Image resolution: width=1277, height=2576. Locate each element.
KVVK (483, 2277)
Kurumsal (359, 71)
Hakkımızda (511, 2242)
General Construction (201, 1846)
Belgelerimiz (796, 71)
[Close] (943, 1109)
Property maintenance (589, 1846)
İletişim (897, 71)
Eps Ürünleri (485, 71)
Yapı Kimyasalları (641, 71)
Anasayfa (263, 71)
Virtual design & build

» Task to carry out: Reproduce every line of the records above verbatim, without altering anything.

» Response to this task:
Image resolution: width=1277, height=2576. Locate each element.
KVVK (483, 2277)
Kurumsal (359, 71)
Hakkımızda (511, 2242)
General Construction (201, 1846)
Belgelerimiz (796, 71)
[Close] (943, 1109)
Property maintenance (589, 1846)
İletişim (897, 71)
Eps Ürünleri (485, 71)
Yapı Kimyasalları (641, 71)
Anasayfa (263, 71)
Virtual design & build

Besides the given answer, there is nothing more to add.